■ **WORK INSTRUCTIONS**:
1) Echo the part of the blue paint thread that begins at the words "Wife did the" and stops after "require less water.".
2) In the blue paint thread, what color did Scuba_Dave's wife paint the bedroom?
3) Summarize the blue paint thread in two sentences.

# Did I do wrong with blue?



## Scuba_Dave (Jan 16, 2009)

I like the blue wall
Not so sure about the blue ceiling


----------



## Leah Frances (Jan 13, 2008)

:laughing: the blue ceiling is the one part I'm sure of! :laughing: Taste with color is SO subjective. I guess I'm having a touch of painter's remorse.


----------



## Scuba_Dave (Jan 16, 2009)

I have found that pictures usually do not do justice to the actual thing
Plus design/colors is very personal
Many people do not like my gardens - as I cram as much in as I can
They become mini-jungles - but I love them

Wife did the bedroom in a deep red/maroon
I wasn't so sure of the color - but it looks great


----------



## Leah Frances (Jan 13, 2008)

OMG - my gardening theory also relies on the jungle theory. I like to thing by densely planting I am creating microclimates that require less water. 

And, once I put a plant in the ground - it's on it's own. Grow or don't - they don't get babied - ok, ok, I do water my tomatoes. And I do use compost.

This is the first room I have painted in the house, so I guess I'm a little gun shy.


----------



## Scuba_Dave (Jan 16, 2009)

Our bathroom walls are sort of a slate blue
The house will be almost the same
I like blue

I very rarely water my gardens, the jungle keeps the moisture in
My veggie garden is about 1' above the water table - nearby stream
So I do not have to water that too much - 8' tall tomatoes 
I rigging up steel pipes for supports now

We also have a purple room - it was painted when we bought the house
The paint was still here & we just touched it up
2 rooms are painted in the same style as yours
The color is at the top, white at the bottom

I stick with white ceilings to Max light
Plus we have popcorn ceilings except for the bathroom
So I haven't really tackled painting them yet


----------



## Italgrl (Mar 12, 2009)

■ **Text and element pointing records**:
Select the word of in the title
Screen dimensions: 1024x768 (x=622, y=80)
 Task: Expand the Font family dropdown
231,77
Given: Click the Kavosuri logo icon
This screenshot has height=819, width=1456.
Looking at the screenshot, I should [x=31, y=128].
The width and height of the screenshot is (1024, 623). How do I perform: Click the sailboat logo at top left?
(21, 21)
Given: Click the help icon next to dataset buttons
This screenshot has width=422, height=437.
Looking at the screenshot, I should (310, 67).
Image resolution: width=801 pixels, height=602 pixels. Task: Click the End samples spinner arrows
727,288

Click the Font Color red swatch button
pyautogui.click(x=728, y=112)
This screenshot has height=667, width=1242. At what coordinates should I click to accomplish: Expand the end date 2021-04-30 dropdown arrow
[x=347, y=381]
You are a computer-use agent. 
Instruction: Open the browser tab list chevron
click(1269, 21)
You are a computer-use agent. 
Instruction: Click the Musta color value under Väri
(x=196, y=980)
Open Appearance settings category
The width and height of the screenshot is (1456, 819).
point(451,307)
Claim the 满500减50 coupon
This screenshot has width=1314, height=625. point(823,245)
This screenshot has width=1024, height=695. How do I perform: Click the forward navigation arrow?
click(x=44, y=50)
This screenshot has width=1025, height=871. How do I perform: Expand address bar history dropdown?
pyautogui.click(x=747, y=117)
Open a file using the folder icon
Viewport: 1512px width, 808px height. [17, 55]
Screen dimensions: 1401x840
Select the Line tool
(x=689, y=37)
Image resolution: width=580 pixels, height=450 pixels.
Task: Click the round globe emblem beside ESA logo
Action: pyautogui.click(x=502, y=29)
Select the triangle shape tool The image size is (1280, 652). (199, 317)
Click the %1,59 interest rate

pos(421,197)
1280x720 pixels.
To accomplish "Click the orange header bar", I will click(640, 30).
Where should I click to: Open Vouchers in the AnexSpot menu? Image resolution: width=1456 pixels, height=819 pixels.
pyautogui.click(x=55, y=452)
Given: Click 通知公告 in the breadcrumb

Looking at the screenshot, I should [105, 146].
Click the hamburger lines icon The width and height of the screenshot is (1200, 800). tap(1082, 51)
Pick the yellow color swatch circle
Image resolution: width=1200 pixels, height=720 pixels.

■ **ANSWERS FOR THE TASKS**:
1)
Wife did the bedroom in a deep red/maroon
I wasn't so sure of the color - but it looks great


----------



## Leah Frances (Jan 13, 2008)

OMG - my gardening theory also relies on the jungle theory. I like to thing by densely planting I am creating microclimates that require less water.

2) A deep red/maroon.

3) Leah Frances feels some painter's remorse about the first room she has painted in her house, though she is sure of its blue ceiling, while Scuba_Dave likes the blue wall but is unsure of the ceiling and says color choice is very personal. The two find they both favor densely planted, jungle-like gardens, and Scuba_Dave says he keeps white ceilings to maximize light.